Wednesday, October 7, 2009
Lightening the Load: TMB
At dinner my niece cuts off a too-graphic description of handling blisters along the Camino: "TMI!" She shoots me a look, and it's one that I know she's received in recent memory. She's a quick study. She's also right: this is not genteel dinner conversation. TMI! Too Much Information!
I file the insight away. What counted as appropriate table talk on pilgrimage doesn't work off the trail. Pilgrims are hungry for any miracle foot treatments -- and it's appropriate to impart them at any time of day or night. Normal people, however, are not. Chalk that up to the jolt of re-entry, about which Lisa wrote earlier.
There's another jolt of re-entry, one I want to attend to. Just as we shift conversation topics, so we find our needs altered. Again and again, I've run into the feeling of simply having too much stuff. After carrying everything on my back for four weeks, I come home to a house full of things I seem to have needed four weeks ago. They suddenly seem superfluous. TMS! Too Much Stuff! Or more pointedly: TMB! Too Much Baggage!
I read a book on Camino, tearing off chapters as I finished them. Wally Lamb's smart coming-of-age novel, "She's Come Undone," got filed in trash receptacles across the top of Spain. I took the daily lectionary readings, which lived in my back pocket, until I found the right place to leave them. Once it was on a cafe table in Villafranca del Bierzo -- and the waiter crossed the plaza to return them! During the first week, we'd systematically go through our backpacks to identify everything we'd brought that we didn't really need, arrange it into a tiny shrine in our hotel room -- and walk out the door, never to see it again.

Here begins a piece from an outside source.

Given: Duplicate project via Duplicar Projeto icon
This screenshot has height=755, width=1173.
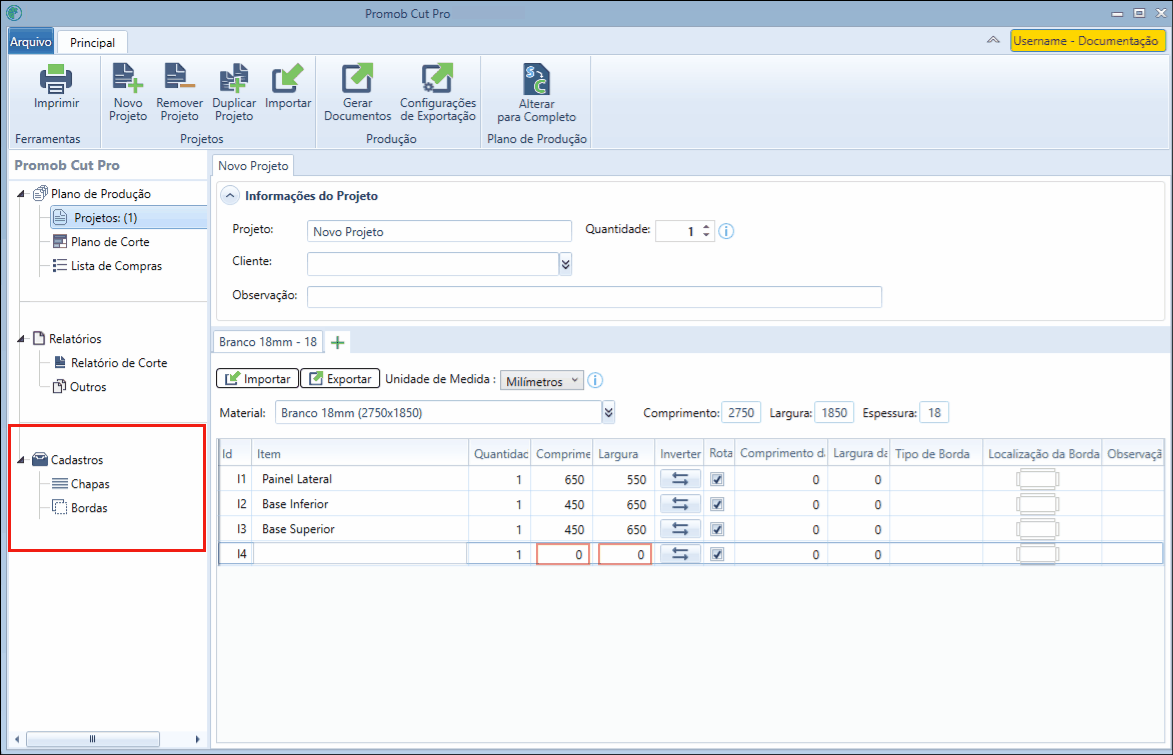Looking at the screenshot, I should tap(233, 78).
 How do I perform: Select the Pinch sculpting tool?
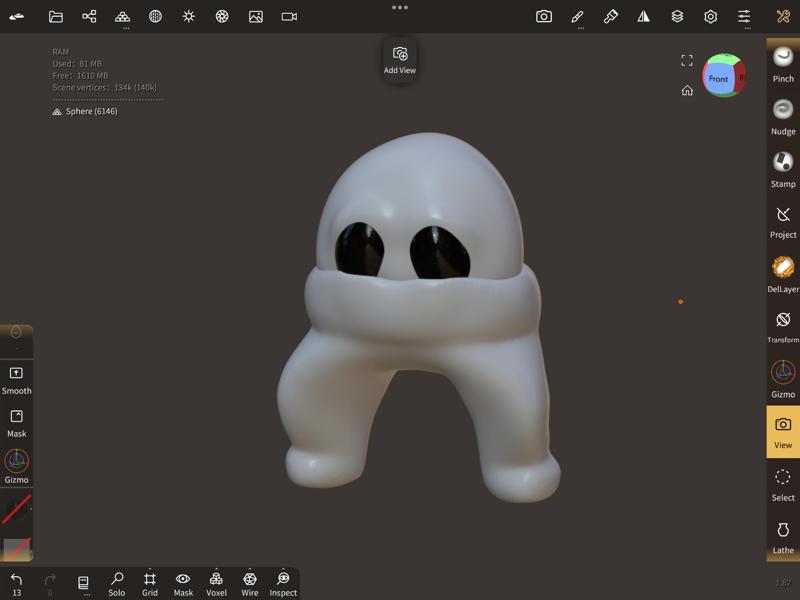click(783, 63)
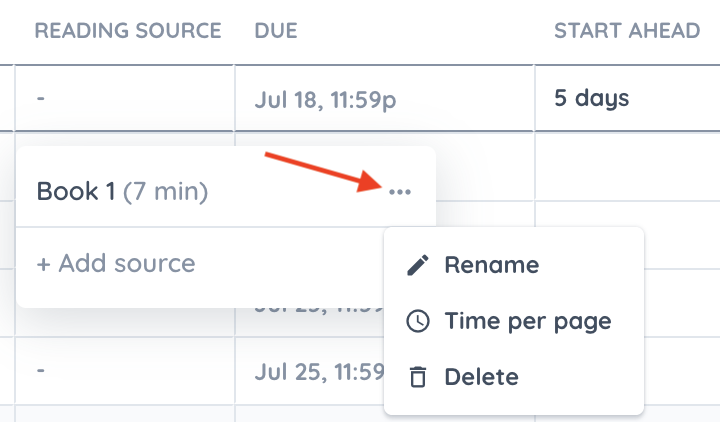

For a while I looked for our discarded gear on people who'd pass us. Then I even stopped looking. The backpack in the photo above weighs about 18 pounds, down from about 24. I didn't even really need all of that.
Now, back in ordinary life and surrounded by normal people, it's easier to adjust my table talk than shake this feeling of simply having too much baggage. What can I get rid of? That's a negative way of asking the real question: what do I really need?
This winnowing process works on several levels. Possessions are the easiest to identify -- and deal with. But we also carry relationships. Some we should, and some we carry out of habit, familiarity, or inertia. Relationships too can become just extra "baggage." Finally, there's the baggage we bring into relationships. I'll confess: I come encumbered. How can I unburden excess possessions? How can I lighten relationships that have become onerous? How can I unburden myself? How can I be a lighter spirit, present in a more gracious way?
Finally, even more baggage: I'm a world-class worrier. I always have a Plan B in place, should Plan A fail. Moreover, I not only have the plan, I even have all the gear for Plan B. I even have gear for Plans C and D!
What usually happens, of course, is Plan Q. Which turns out to be better than anything I could have scripted -- and for which all the right "stuff" miraculously appears.
So how can I unburden myself in that way? I'm carrying about 25 pounds of possible outcomes and all the attendant frets that go with them.